The girl of the title is Christine Hoflehner, who in the summer of 1926 is mistress of a tiny post office in a village a couple of hours’ train ride from Vienna. Christine’s dreary existence is divided into days spent on tedious chores – stamping letters, sending telegrams, entering figures in ledgers – and nights caring for her sick, unhappy mother. She herself is numb, too unaware of the possibility of happiness even to know that she is unhappy. She is nudged awake by a telegram from her aunt, who fled a minor scandal to live in America, married well, and is now visiting Europe with her husband. Christine is to stay with them at a Swiss resort, on her first ever holiday.

Once there, surrounded by wealth, pampered with clothes and the attentions of a hairdresser, Christine discovers that she is beautiful and free – discovers desire, too. This is a Cinderella story (clocks chime midnight, the old Christine is compared to an ugly stepsister), so it must come to an end. When rumours of Christine’s humble origins begin to circulate, the aunt – fearing that her own shadowy past may come to light – drops her, and she returns home in disgrace.
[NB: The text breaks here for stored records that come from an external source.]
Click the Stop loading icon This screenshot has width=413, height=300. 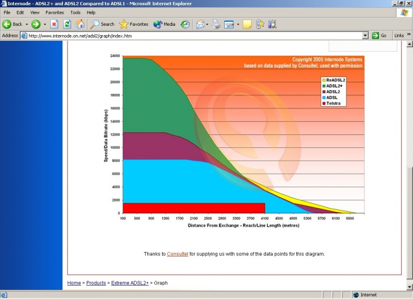point(54,24)
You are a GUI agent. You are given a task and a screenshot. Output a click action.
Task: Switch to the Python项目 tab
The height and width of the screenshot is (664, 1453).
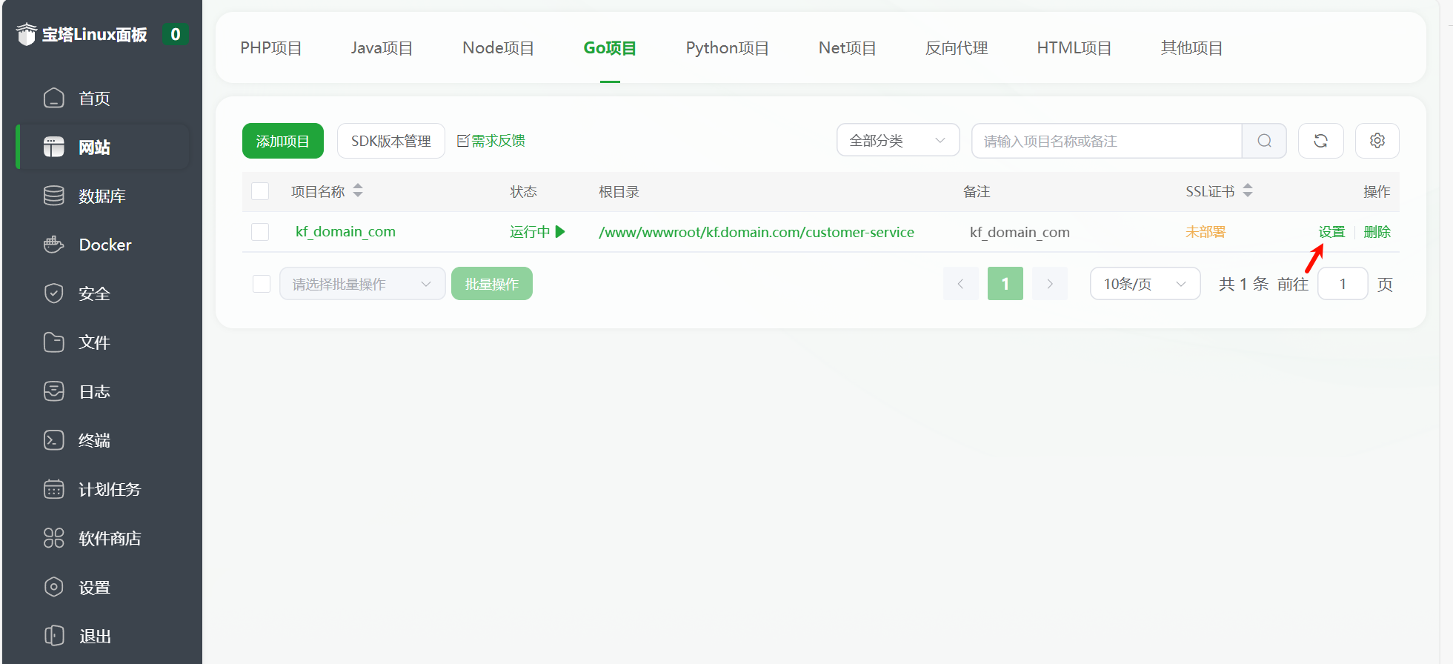(727, 48)
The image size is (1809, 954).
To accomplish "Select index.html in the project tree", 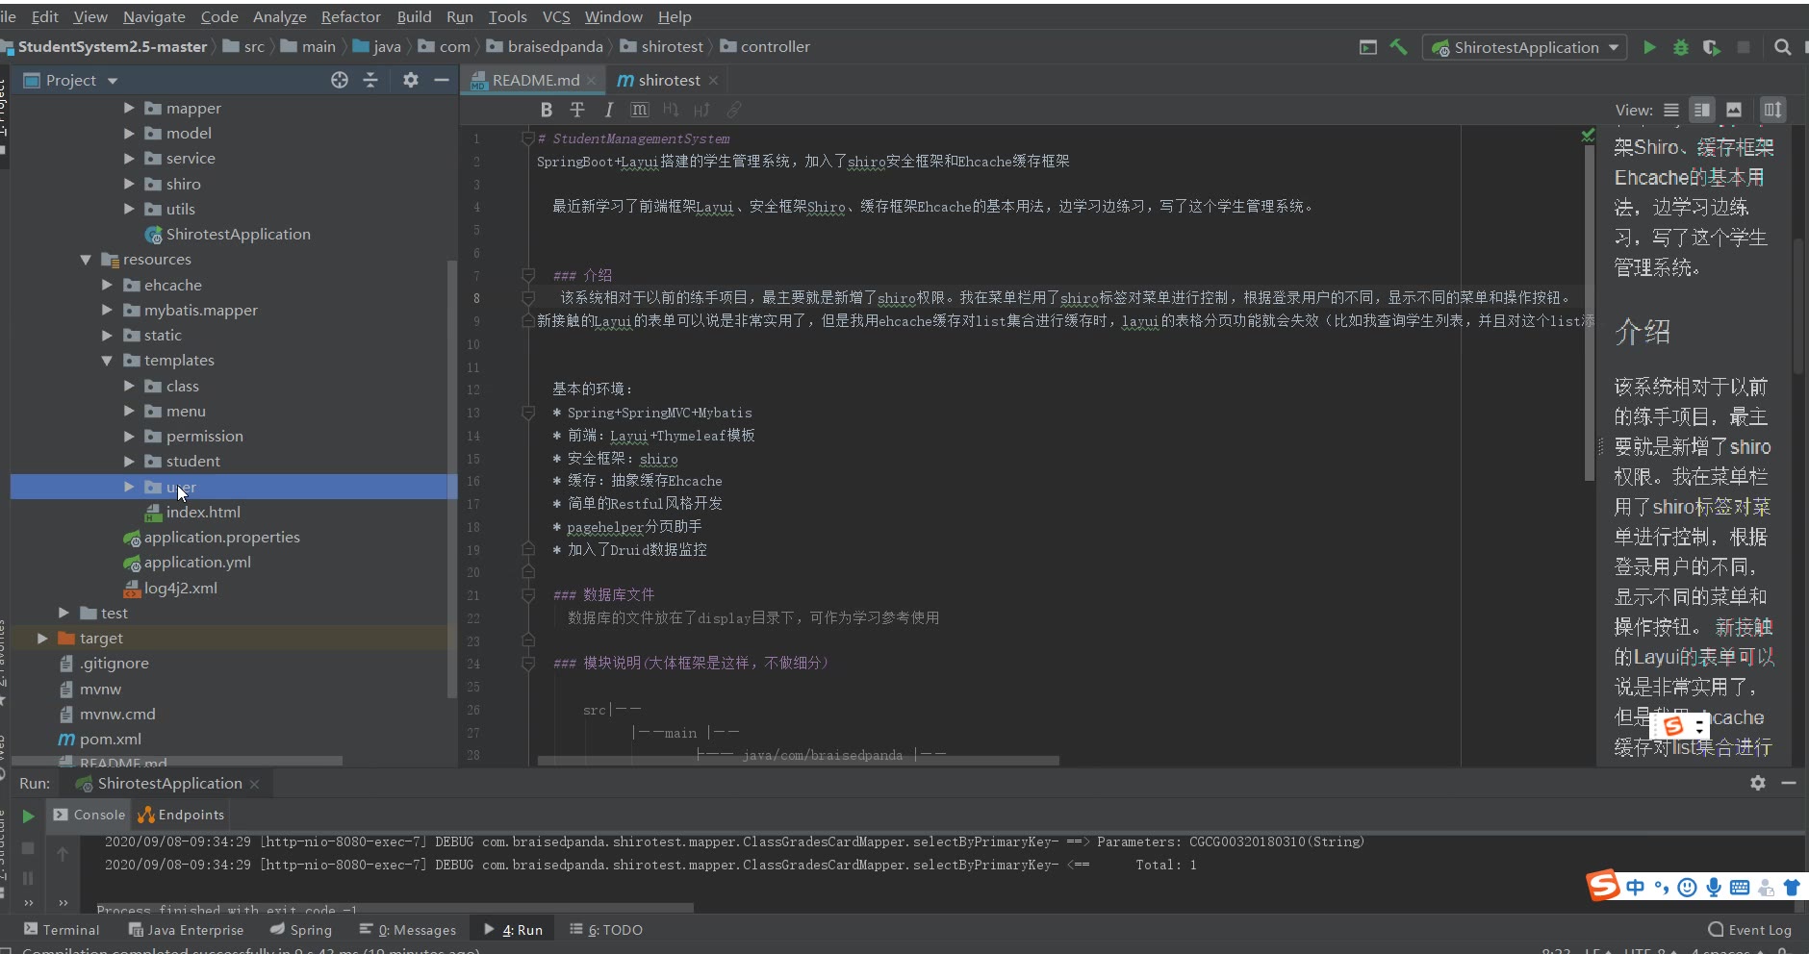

But as the song says, how ya gonna keep them down on the farm after they’ve seen Paree? For Christine, the brief revelation of happiness can only lead to misery. The most powerful passages in the book describe the new feeling that seizes her: hatred. Given Zweig’s nationality (he was Austrian) and the time in which The Post Office Girl was written, it is difficult not to read political parallels into the story – though the publisher’s blurb suggesting that the subject is “the human cost of the boom and bust of capitalism” is, I think, an instance of the tendency to project our own concerns on to stories of the past.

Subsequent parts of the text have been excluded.